Records for locating words and elements:
══════════════════════════════

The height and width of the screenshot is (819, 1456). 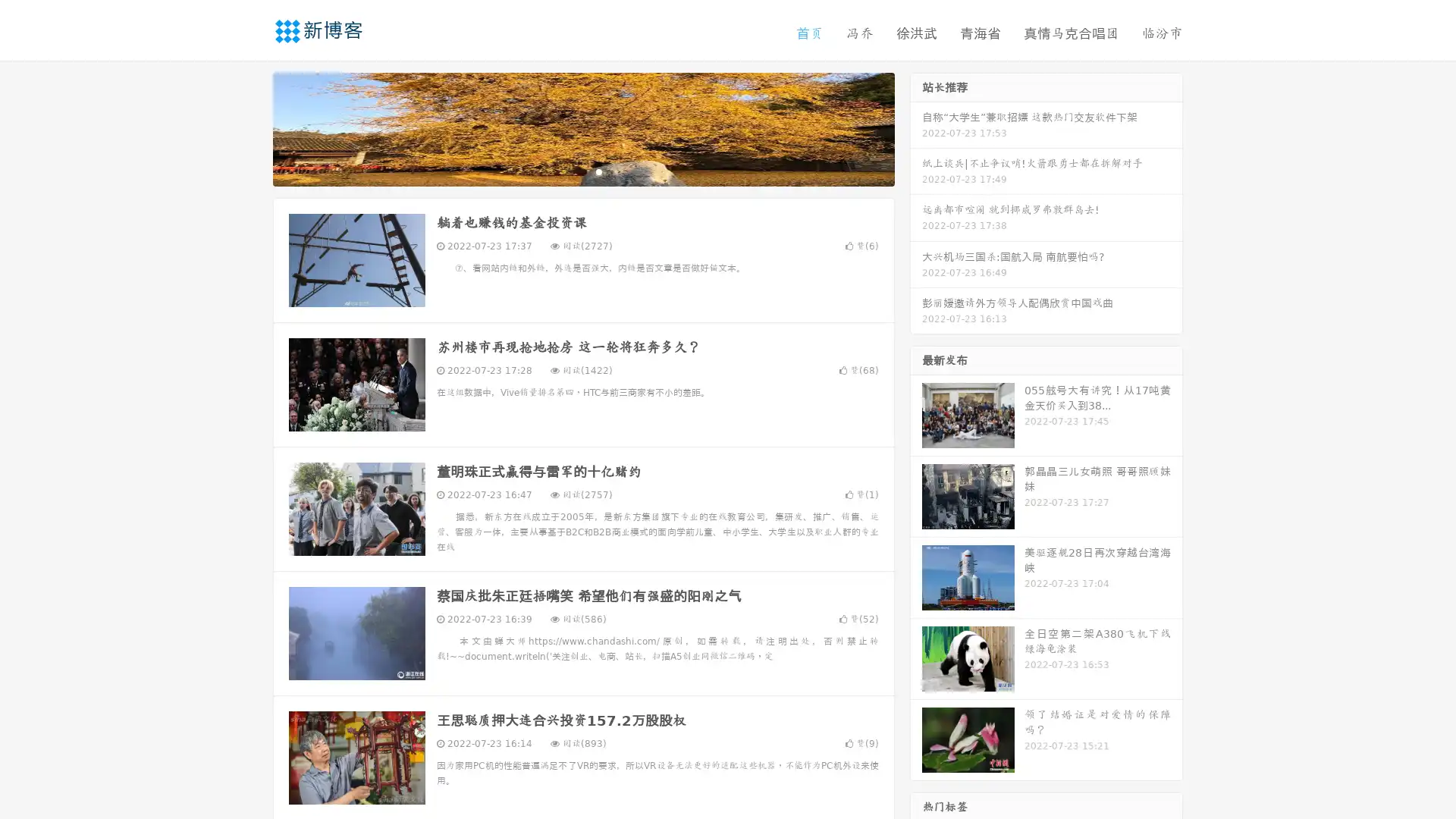 I want to click on Next slide, so click(x=916, y=127).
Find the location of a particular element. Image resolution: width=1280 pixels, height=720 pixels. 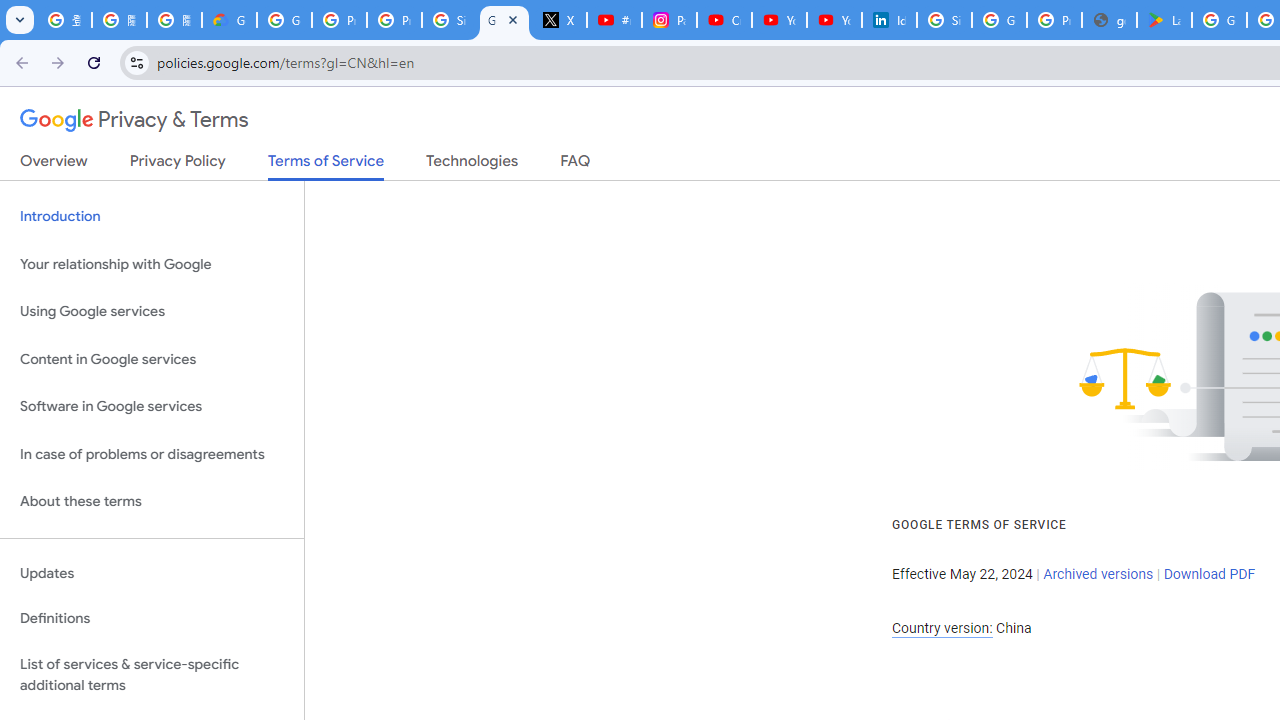

'Google Cloud Privacy Notice' is located at coordinates (229, 20).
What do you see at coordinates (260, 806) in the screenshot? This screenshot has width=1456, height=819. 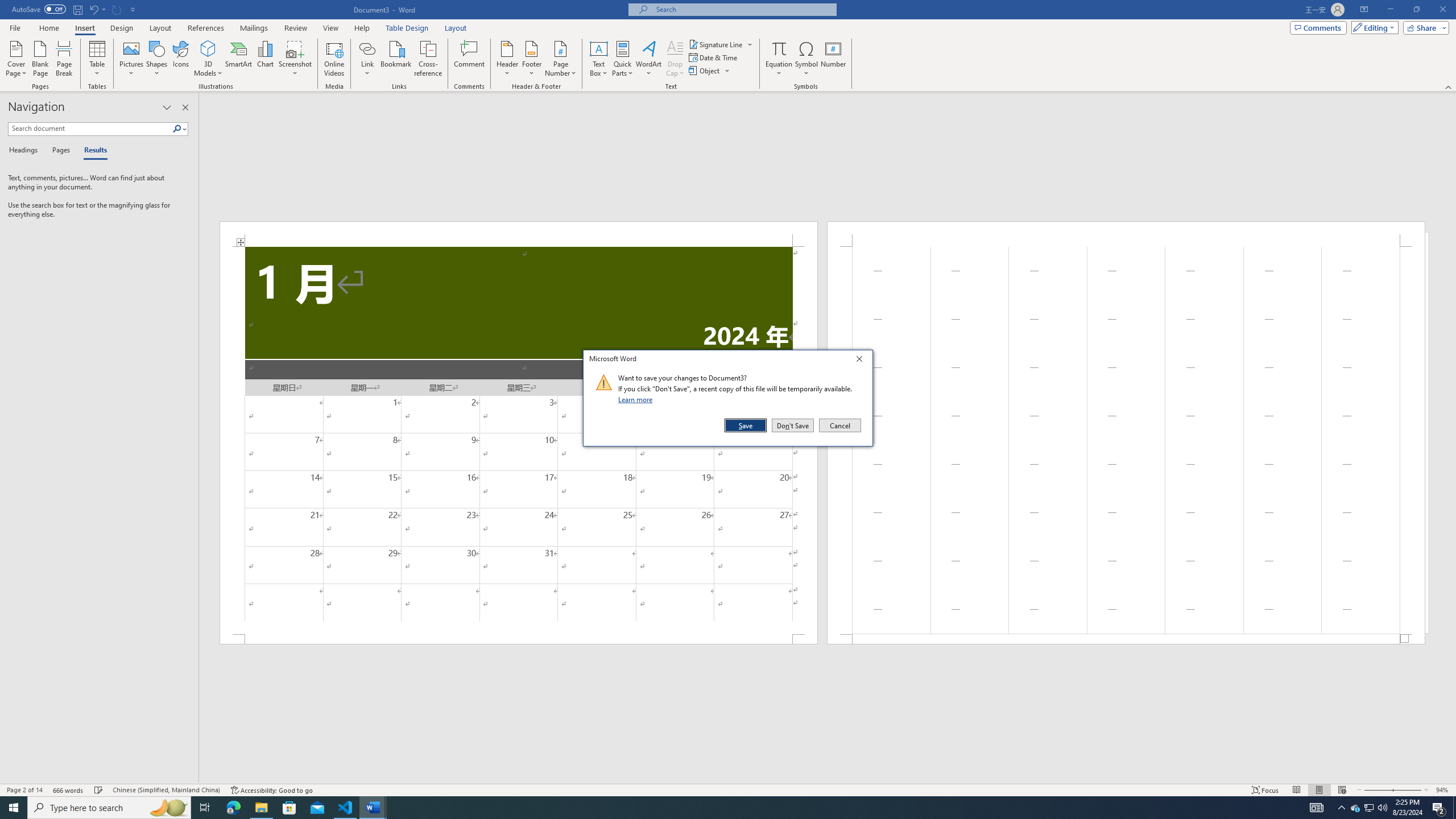 I see `'File Explorer - 1 running window'` at bounding box center [260, 806].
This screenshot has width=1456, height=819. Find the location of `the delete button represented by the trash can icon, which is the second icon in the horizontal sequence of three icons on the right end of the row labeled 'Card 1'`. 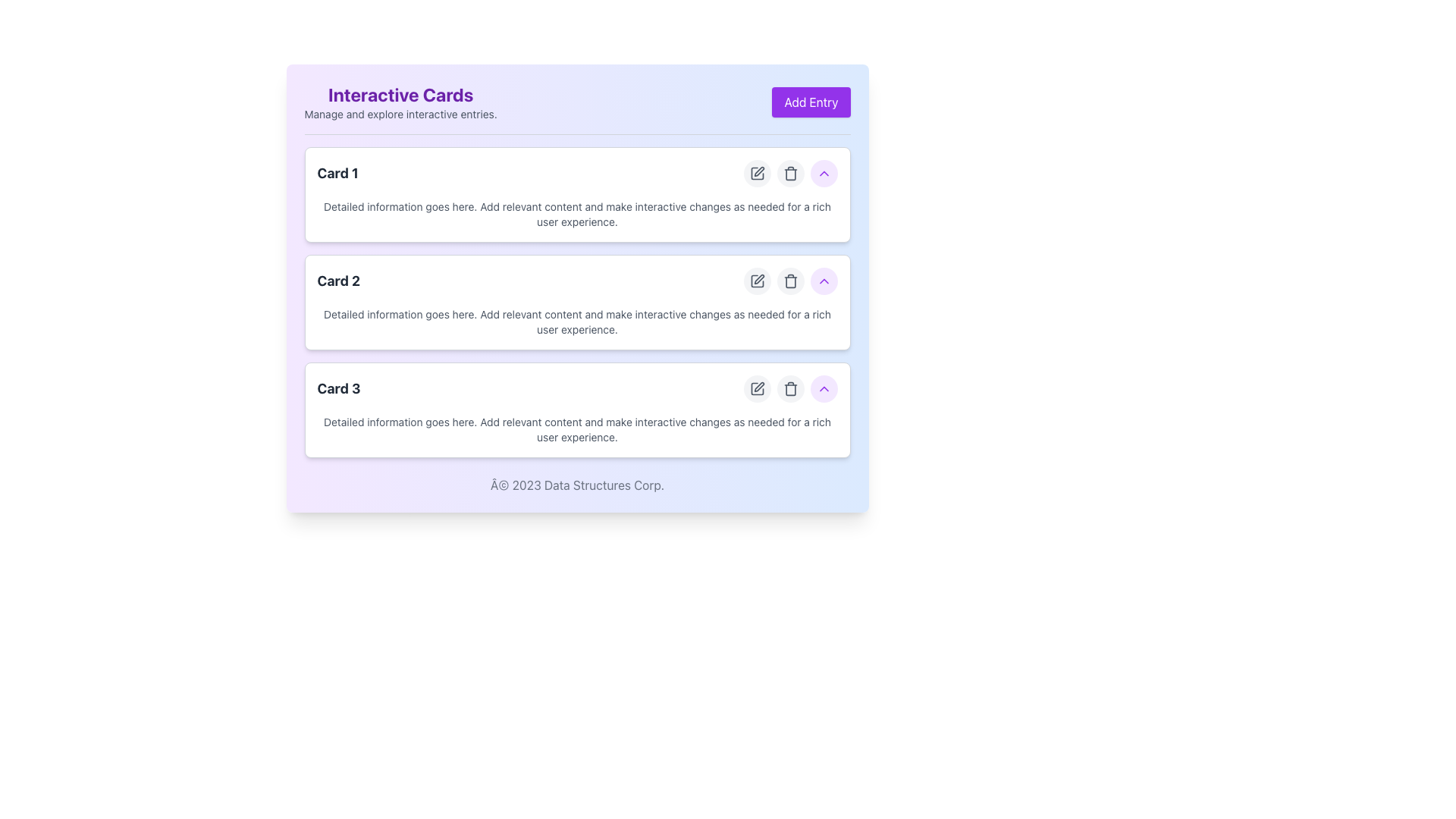

the delete button represented by the trash can icon, which is the second icon in the horizontal sequence of three icons on the right end of the row labeled 'Card 1' is located at coordinates (789, 172).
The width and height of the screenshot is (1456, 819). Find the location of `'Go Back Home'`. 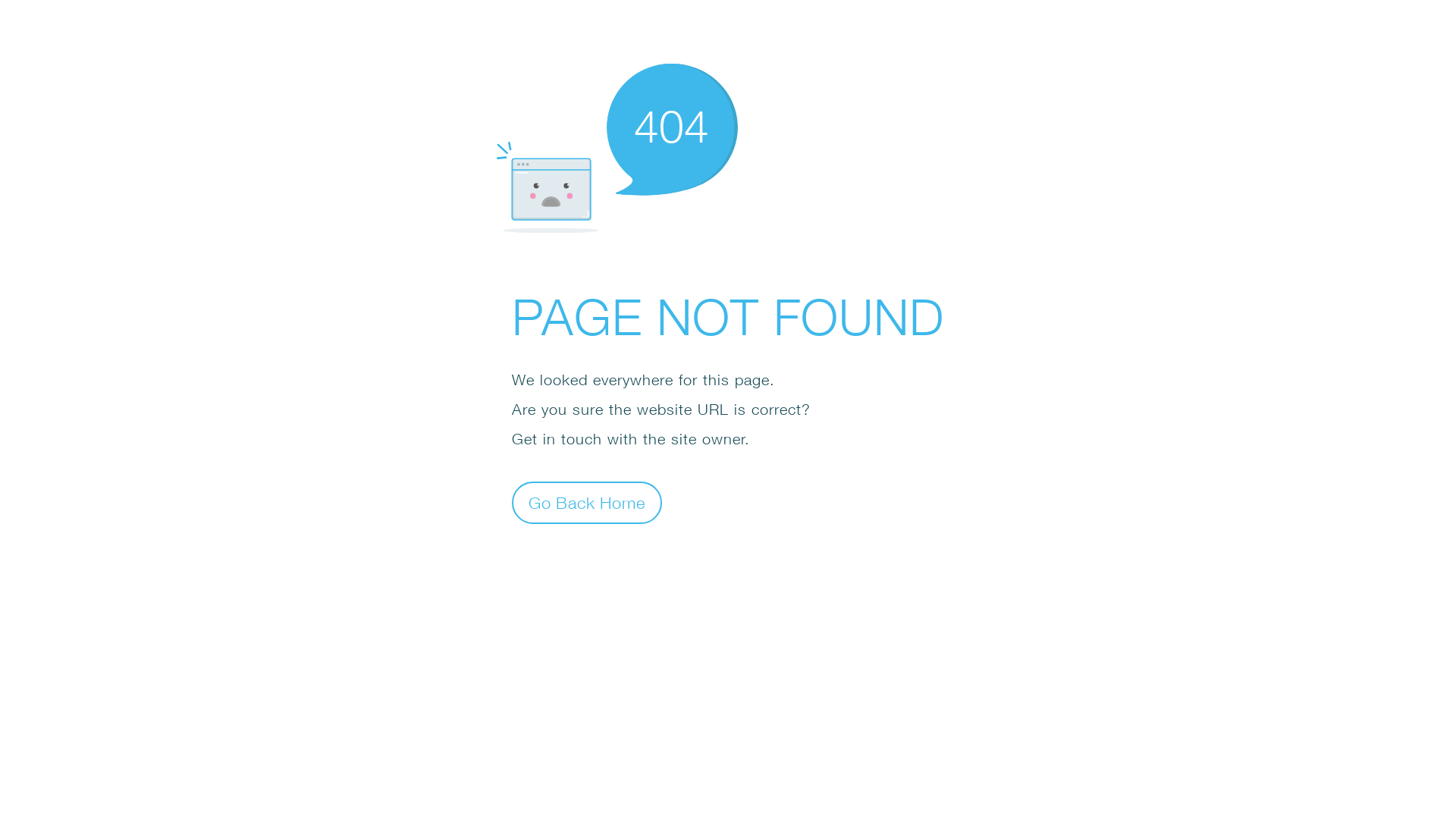

'Go Back Home' is located at coordinates (585, 503).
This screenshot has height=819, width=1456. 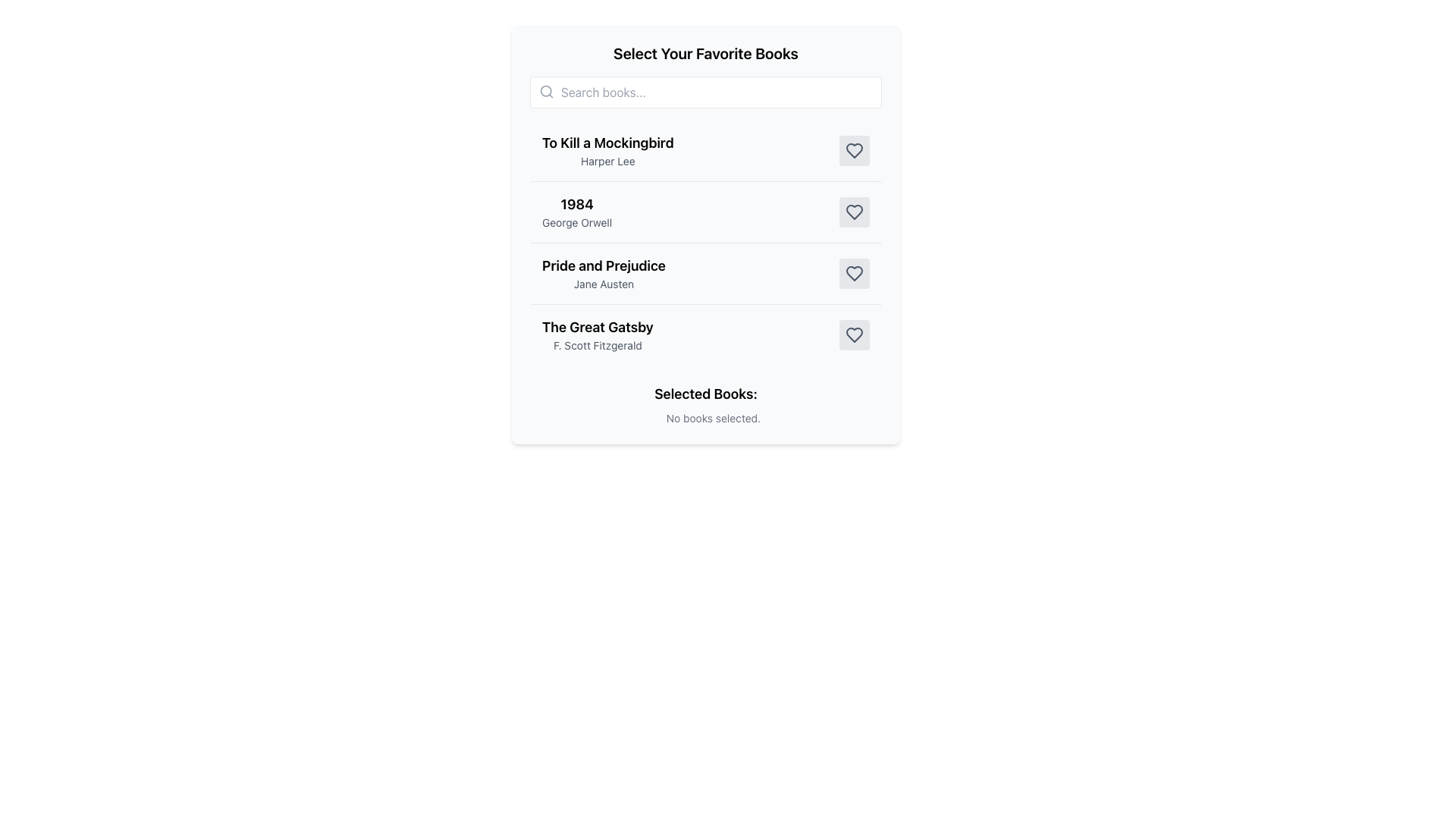 I want to click on the text label displaying the author's name 'George Orwell', which is positioned directly beneath the book title '1984', so click(x=576, y=222).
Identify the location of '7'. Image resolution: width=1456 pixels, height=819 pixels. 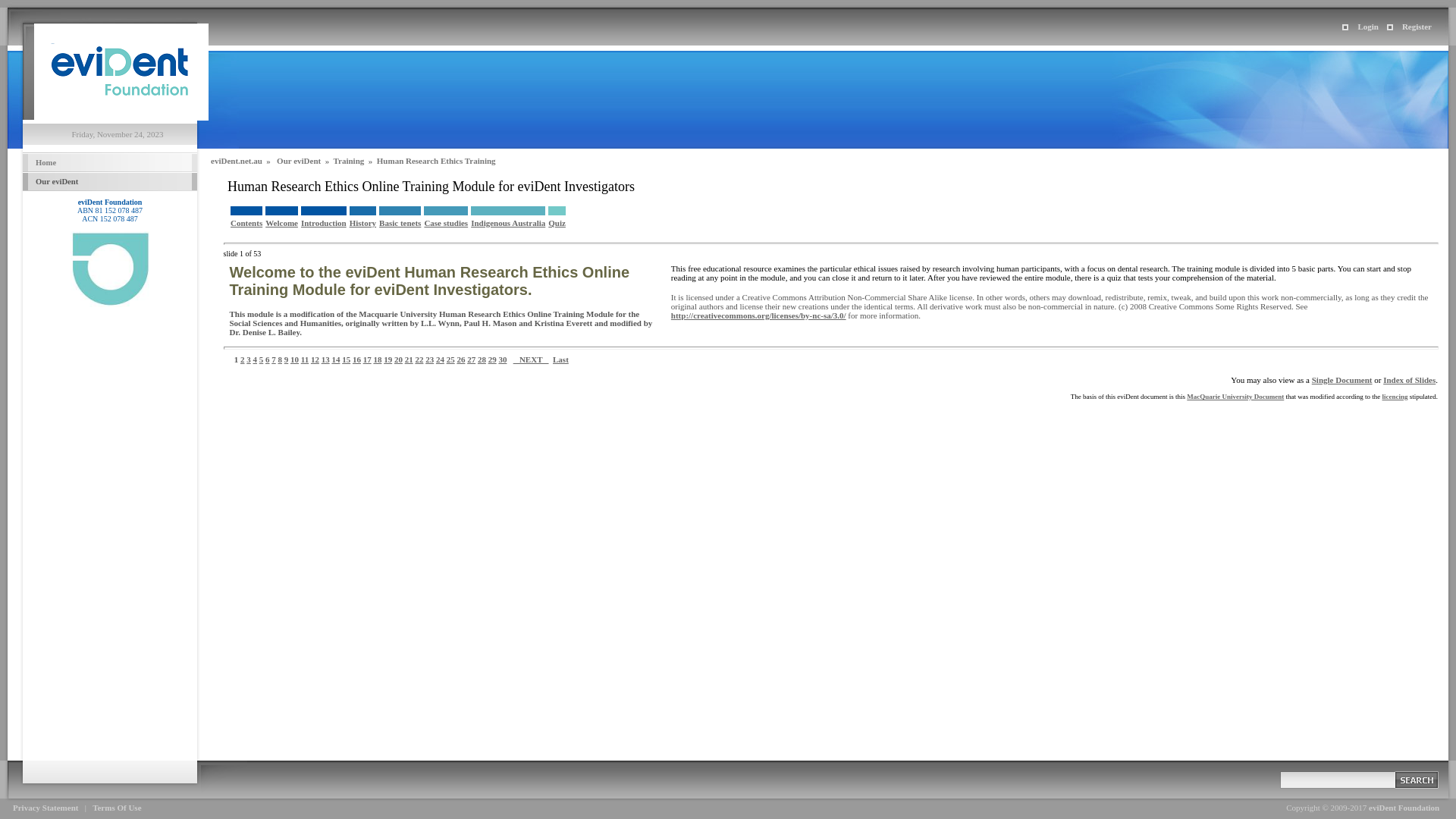
(273, 359).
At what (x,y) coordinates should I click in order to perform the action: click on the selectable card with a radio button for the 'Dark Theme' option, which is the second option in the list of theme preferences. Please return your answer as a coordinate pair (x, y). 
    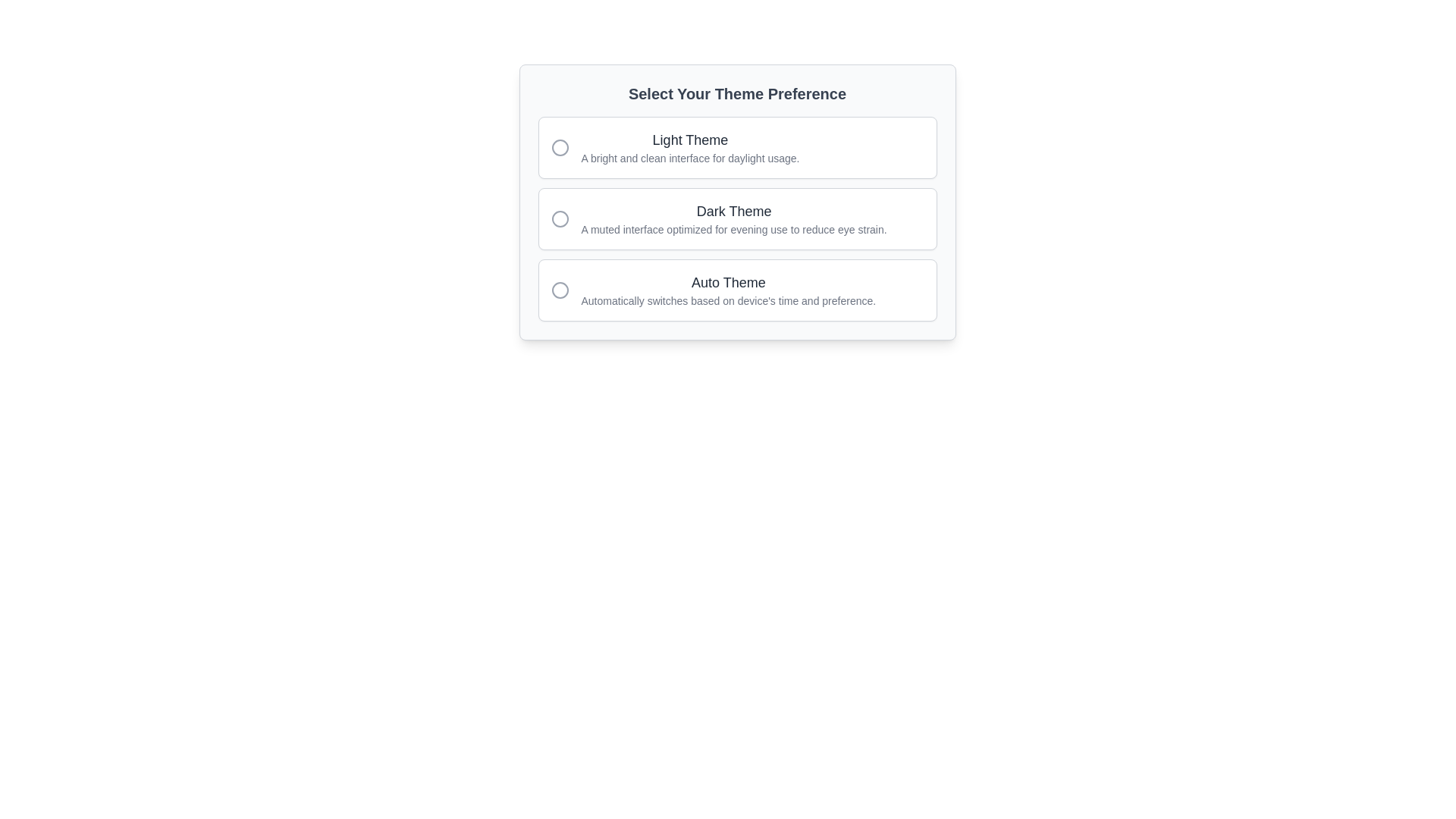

══════════════════════════════

Written exercise: Copy out the records word for word, from the line that contains "Identify the location" down to the line that contains "(273, 359).", with both of those lines included and the pictures left out.

Written solution:
Identify the location of '7'. Image resolution: width=1456 pixels, height=819 pixels. 
(273, 359).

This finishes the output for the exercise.